Quand j'entrai dans sa chambre, il tenait à la main une lettre qu'il me présenta avant que j'eusse ouvert la bouche. Vois, Cardenio, me dit-il, l'honneur que le duc Ricardo veut te faire. Ce duc, vous le savez sans doute, est un grand d'Espagne, dont les terres sont dans le meilleur canton de l'Andalousie. Je lus la lettre, et la trouvai si obligeante, que je crus, comme mon père, ne pas devoir refuser l'honneur qu'on nous faisait à tous deux. Le duc priait mon père de me faire partir sans délai, désirant me placer auprès de son fils aîné, non pas à titre de serviteur, mais de compagnon; il se chargeait, disait-il, de me faire un sort qui répondît à la bonne opinion qu'il avait de moi.

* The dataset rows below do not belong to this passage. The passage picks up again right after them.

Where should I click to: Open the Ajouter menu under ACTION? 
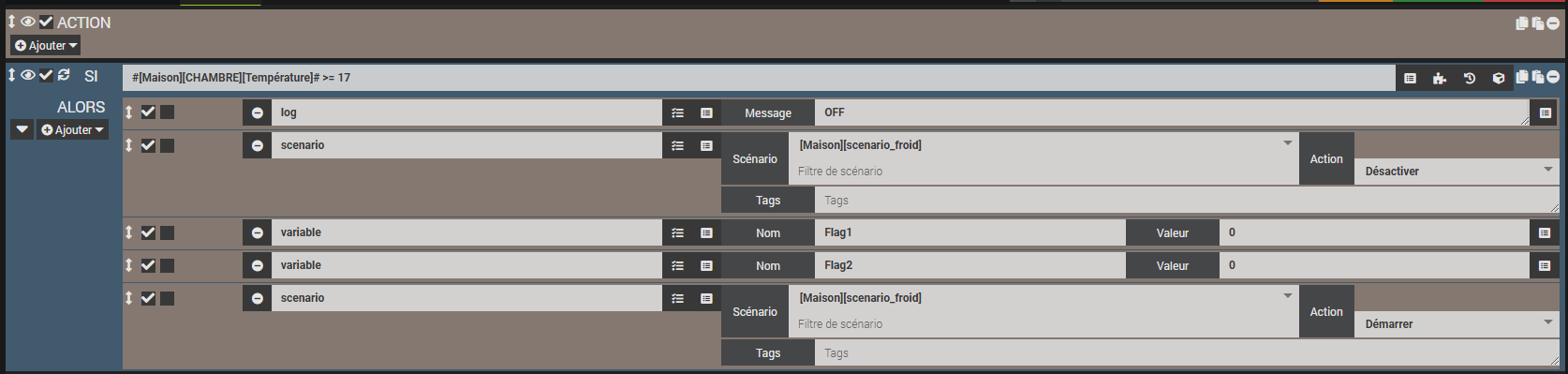46,45
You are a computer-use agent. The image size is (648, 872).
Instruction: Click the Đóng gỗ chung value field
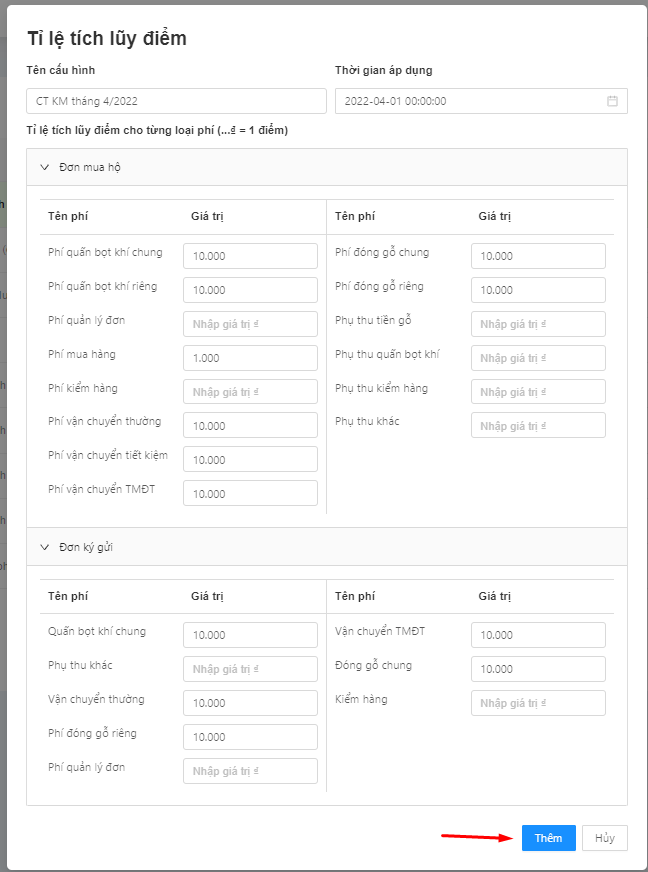[538, 669]
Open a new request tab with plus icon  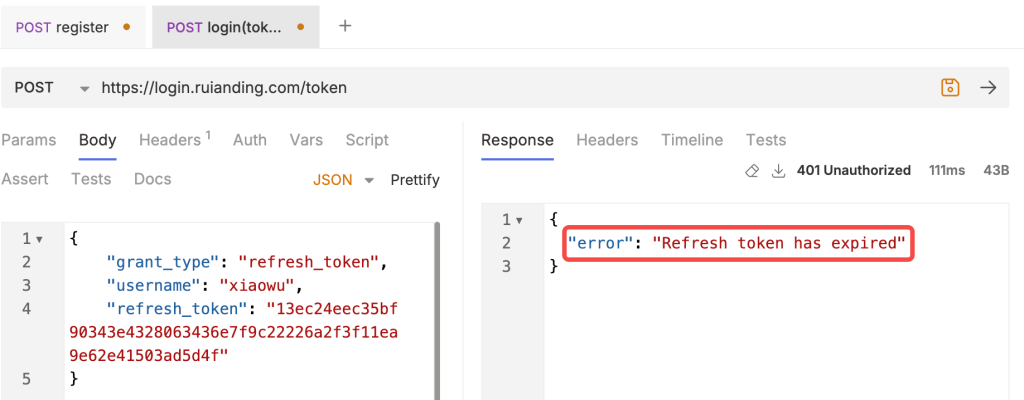tap(345, 26)
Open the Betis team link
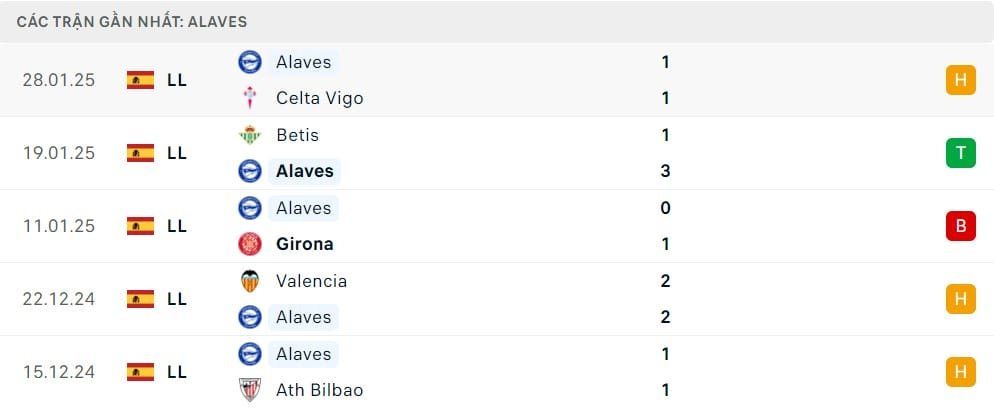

Après avoir lu, je restai muet, et je pensai perdre l'esprit quand mon père ajouta: il faut que tu te tiennes prêt à partir, d'ici à deux jours; Cardenio, rends grâces à Dieu de ce qu'il t'ouvre une carrière où tu trouveras honneur et profit. Il joignit à ces paroles les conseils d'un père prudent et sage.
Don Quichotte élevant la voix pria le vieux pâtre de descendre (p. 112).
La nuit qui précéda mon départ, je vis ma chère Luscinde, et lui appris ce qui se passait. La veille, j'avais pris congé de son père, en le suppliant de me conserver la bonne volonté qu'il m'avait témoignée, et de différer de pourvoir sa fille jusqu'à mon retour. Il me le promit, et Luscinde et moi nous nous séparâmes avec toute la douleur que peuvent éprouver des amants tendres et passionnés. Après mille serments réciproques, je partis, et bientôt j'arrivai chez le duc, qui me reçut avec tant de marques de bienveillance que l'envie ne tarda pas à s'éveiller, surtout parmi les anciens serviteurs de la maison, il leur semblait que les marques d'intérêt qu'on m'accordait étaient à leur détriment. Le seul qui parût satisfait de ma venue fut le second fils du duc, appelé don Fernand, jeune homme aimable, gai, libéral et amoureux. Il me prit bientôt en telle amitié, que tout le monde en était jaloux, et comme entre amis il n'y a point de secrets, il me confiait tous les siens, à ce point qu'il ne tarda pas à me mettre dans la confidence d'une intrigue amoureuse qui l'occupait entièrement.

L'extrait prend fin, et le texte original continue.